I think John Bogle is a national treasure.  That doesn’t mean I agree with him of course on everything (huge difference of opinion in foreign stock investing).  But he’s been a strong positive influence on our industry for 40 years.  I was scanning this recent article from the WSJ on the plane flight to Vancouver, and a couple notes caught my eye.  One, he thinks Fidelity will be acquired in the next five years (by Cambria?), and two, his dreadful forecast for US stocks. How bad?

2% a year for the next decade.  And that’s nominal!

Now, lots of the top research outfits in the country have come out in support of low equity returns (GMO, AQR, Research Affiliates, Meb, etc etc.) but he has to be one of the lowest forecasters.  And that’s interesting to me since his advice is to always buy and hold and weather the storm.  But that got me wondering at what point valuations would get to the point where he would alter his advice – 0% forecast?  -2%? -4%?  Remember, stocks have declined 50-80% regularly, so placing a negative expectancy bet with high chances of losing 50% isn’t a great wager.

Here’s his equation for those that want to play around at home.  He published this I believe about 25 years ago, and here is an updated white paper with more info, but it’s pretty simple.

10 year annualized stock returns = dividend yield + earnings growth + change in P/E ratio.

Well dividend yield is 2%, and we can use his estimate for earnings growth of 4.7%.  We can use current CAPE ratio of 27 to estimate mean reversion there.  Going back to historical value of 17 gives you -4.5% per year headwind on valuation multiple contraction.  However, considering we’re in a low inflation environment, let’s say it only goes back to 21 then you get a smaller number of -2.5%.


2% per year with CAPE going back to normal full history valuation.

4% per year with CAPE going back to normal low inflation valuation.


So, either way pretty low.  Much lower than the historical 8.5% or so (with 2% inflation estimate).  By the way, you can use any valuation indicator (1 year PE, etc) and they will say the same thing.


Just for fun, I’ll include a 1999 scenario where Elon Musk discovers free energy and we find the secret to world peace and CAPE goes to 45.

11% per year with CAPE going back to 1990s bubble top (45).


And another one where Trump and Hillary decide to share the office of Presidency.

-9% per year with CAPE going back to lowest reading in US (5).


I’ve got following forecasts for US stocks next decade w/ 2% inflation:

GMO: -1%

Hussman: 1%

Bogle: 2%

RA: 3%

AQR: 6%

JPM: 7%

I think I remember Colombia forecasts over 10%.  If you email me any others I’m happy to add to the list.

So, remember valuation is a blunt tool.    That doesn’t mean you shouldn’t try to be reasonable about placing good bets.  (You know my opinion, low returns in the US foreign much better, emerging even better, and cheapest countries best.)

So even with this tool you need to be prepared for any market outcome (which is why I’ve always been a big trend following guy.)  Anything can happen, and it’s hard to predict the emotions and psychology of investors.  Look back to one of my (unintentional) favorite investing passages from the great late Kurt Vonnegut.

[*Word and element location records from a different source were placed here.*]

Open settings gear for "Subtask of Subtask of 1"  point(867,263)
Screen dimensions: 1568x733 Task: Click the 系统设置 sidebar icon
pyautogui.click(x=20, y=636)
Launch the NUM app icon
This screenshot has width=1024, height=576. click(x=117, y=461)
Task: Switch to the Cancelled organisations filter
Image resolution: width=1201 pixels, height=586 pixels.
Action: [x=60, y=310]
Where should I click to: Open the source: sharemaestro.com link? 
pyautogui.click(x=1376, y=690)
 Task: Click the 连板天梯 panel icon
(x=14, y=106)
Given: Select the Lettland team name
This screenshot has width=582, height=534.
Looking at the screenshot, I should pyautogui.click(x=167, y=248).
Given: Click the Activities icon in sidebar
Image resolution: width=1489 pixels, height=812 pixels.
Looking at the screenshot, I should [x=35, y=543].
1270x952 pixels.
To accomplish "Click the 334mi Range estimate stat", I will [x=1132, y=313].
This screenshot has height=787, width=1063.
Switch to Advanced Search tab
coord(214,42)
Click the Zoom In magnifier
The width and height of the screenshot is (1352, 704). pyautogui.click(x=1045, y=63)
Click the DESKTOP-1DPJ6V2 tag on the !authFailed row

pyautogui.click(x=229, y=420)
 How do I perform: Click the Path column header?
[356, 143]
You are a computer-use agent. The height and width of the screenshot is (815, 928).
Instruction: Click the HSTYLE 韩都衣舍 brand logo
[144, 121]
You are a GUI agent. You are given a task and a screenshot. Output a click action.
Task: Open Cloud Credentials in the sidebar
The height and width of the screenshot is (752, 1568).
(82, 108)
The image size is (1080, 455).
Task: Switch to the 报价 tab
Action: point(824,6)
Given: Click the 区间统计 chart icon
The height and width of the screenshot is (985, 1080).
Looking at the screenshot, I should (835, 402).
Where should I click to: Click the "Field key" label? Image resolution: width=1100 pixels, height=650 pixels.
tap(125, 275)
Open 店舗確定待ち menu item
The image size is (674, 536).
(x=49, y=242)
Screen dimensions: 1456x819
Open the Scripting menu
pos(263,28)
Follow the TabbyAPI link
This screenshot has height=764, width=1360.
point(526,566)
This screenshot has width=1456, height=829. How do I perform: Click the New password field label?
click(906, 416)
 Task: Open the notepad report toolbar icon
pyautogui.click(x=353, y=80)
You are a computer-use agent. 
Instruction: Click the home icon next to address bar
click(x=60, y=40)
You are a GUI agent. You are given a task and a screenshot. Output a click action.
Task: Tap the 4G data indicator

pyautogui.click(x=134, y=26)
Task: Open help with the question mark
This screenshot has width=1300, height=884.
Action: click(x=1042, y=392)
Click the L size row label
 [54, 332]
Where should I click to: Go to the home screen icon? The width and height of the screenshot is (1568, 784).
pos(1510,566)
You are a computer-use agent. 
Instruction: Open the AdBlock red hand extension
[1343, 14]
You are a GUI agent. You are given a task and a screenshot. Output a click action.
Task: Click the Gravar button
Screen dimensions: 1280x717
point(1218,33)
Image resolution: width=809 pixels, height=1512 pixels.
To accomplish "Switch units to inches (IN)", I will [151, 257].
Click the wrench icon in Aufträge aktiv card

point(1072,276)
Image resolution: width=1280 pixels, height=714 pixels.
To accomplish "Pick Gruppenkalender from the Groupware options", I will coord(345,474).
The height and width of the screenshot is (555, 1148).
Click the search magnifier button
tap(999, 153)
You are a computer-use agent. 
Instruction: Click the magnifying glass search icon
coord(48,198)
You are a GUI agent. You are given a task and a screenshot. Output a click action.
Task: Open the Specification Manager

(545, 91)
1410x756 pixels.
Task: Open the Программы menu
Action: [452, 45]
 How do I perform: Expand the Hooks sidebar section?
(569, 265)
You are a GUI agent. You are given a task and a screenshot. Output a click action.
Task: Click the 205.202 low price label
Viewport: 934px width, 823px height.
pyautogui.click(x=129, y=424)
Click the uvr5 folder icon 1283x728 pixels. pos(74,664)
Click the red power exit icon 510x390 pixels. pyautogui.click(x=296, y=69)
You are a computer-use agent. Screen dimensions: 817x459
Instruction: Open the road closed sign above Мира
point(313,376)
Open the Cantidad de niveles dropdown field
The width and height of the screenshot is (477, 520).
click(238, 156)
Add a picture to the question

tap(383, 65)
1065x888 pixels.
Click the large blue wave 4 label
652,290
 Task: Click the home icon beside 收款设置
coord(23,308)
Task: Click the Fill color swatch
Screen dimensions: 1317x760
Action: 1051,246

From Galapagos, circa 1985:

The thing was, though: When James Wait got there, a worldwide financial crisis, a sudden revision of human opinions as to the value of money and stocks and bonds and mortgages and so on, bits of paper, had ruined the tourist business not only in Ecuador, but practically everywhere…Ecuador, after all, like the Galapagos Islands, was mostly lava and ash, and so could not begin to feed its nine million people. It was bankrupt, and so could no longer buy food from countries with plenty of topsoil, so the seaport of Guayaquil was idle, and the people were beginning to starve to death…Neighboring Peru and Columbia were bankrupt, too…Mexico and Chile and Brazil and Argentina were likewise bankrupt – and Indonesia and the Philippines and Pakistan and India and Thailand and and Italy and Ireland and Belgium and Turkey. Whole nations were suddenly in the same situation as the San Mateo, unable to buy with their paper money and coins, or their written promises to pay later, even the barest essentials. ..They were suddenly saying to people with nothing but paper representations of wealth, “Wake up, you idiots! Whatever made you think paper was so valuable?”

The financial crisis, was simply the latest in a series of murderous twentieth century catastrophes which had originated entirely in human brains. From the violence people were doing to themselves and each other, and to all other living things, for that matter, a visitor from another planet might have assumed that the environment had gone haywire, and that people were in such a frenzy because Nature was about to kill them all.

But the planet a million years ago was as moist and nourishing as it is today – and unique, in that respect, in the entire Milky Way. All that had changed was people’s opinion of the place.